Find the line with "The image size is (890, 647)." and the line with "Screen dimensions: 851x380" in the entries below; output exactly those two lines, every line between them, and no others.

Available data.

++++++

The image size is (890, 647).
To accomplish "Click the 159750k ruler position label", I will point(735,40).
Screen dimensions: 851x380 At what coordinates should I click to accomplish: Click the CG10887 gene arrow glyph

++++++

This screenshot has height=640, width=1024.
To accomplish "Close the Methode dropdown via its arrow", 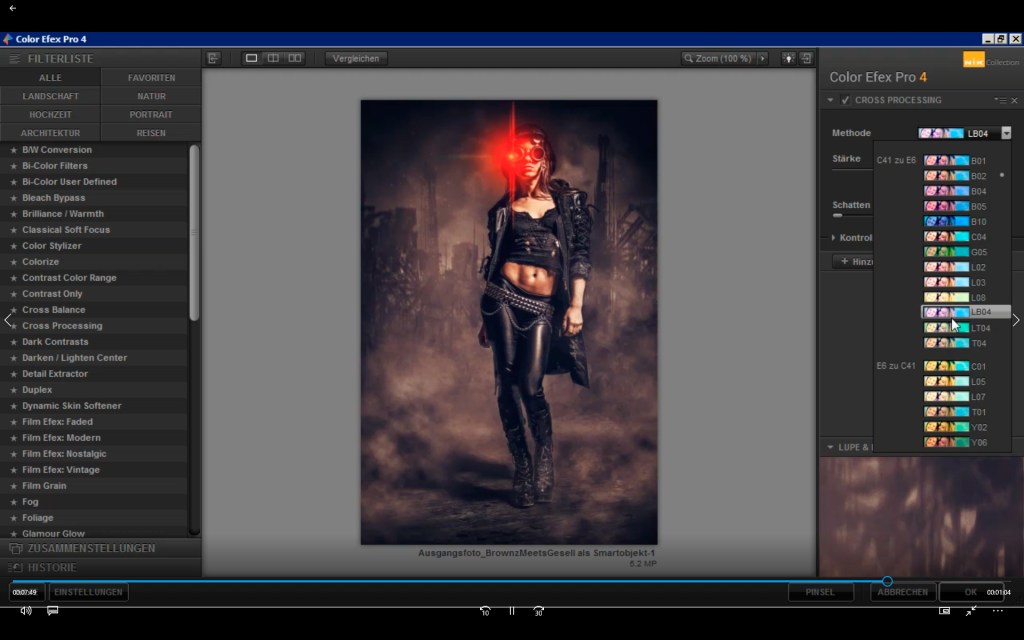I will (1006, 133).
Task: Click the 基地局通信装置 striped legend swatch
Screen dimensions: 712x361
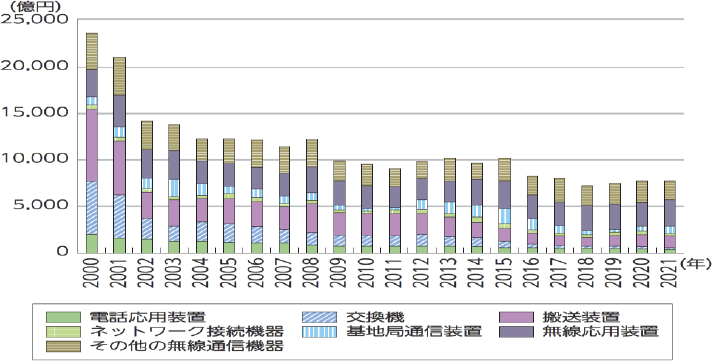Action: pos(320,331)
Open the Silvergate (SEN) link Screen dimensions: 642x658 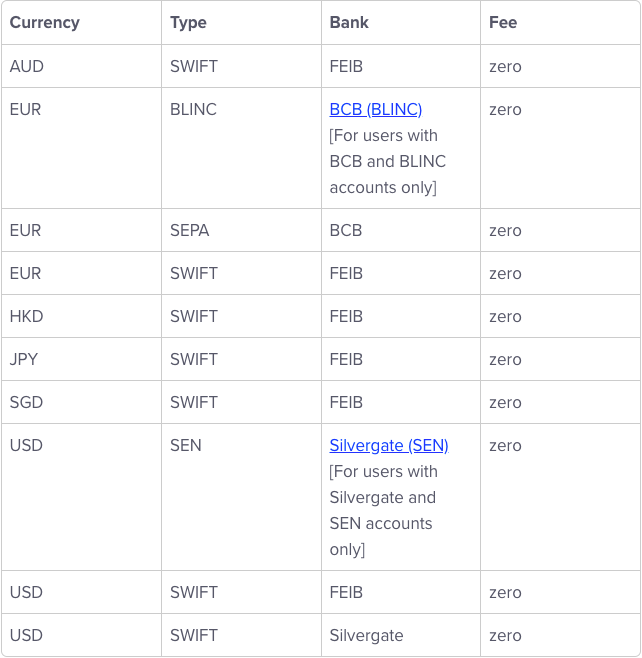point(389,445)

++++++

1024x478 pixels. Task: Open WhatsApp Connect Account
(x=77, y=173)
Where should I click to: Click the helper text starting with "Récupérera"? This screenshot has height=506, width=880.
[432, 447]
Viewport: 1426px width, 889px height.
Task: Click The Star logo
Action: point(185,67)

++++++

Response for this exercise.
The image size is (890, 647).
To accomplish "Click the 159750k ruler position label", I will point(735,40).
Screen dimensions: 851x380 At what coordinates should I click to accomplish: Click the CG10887 gene arrow glyph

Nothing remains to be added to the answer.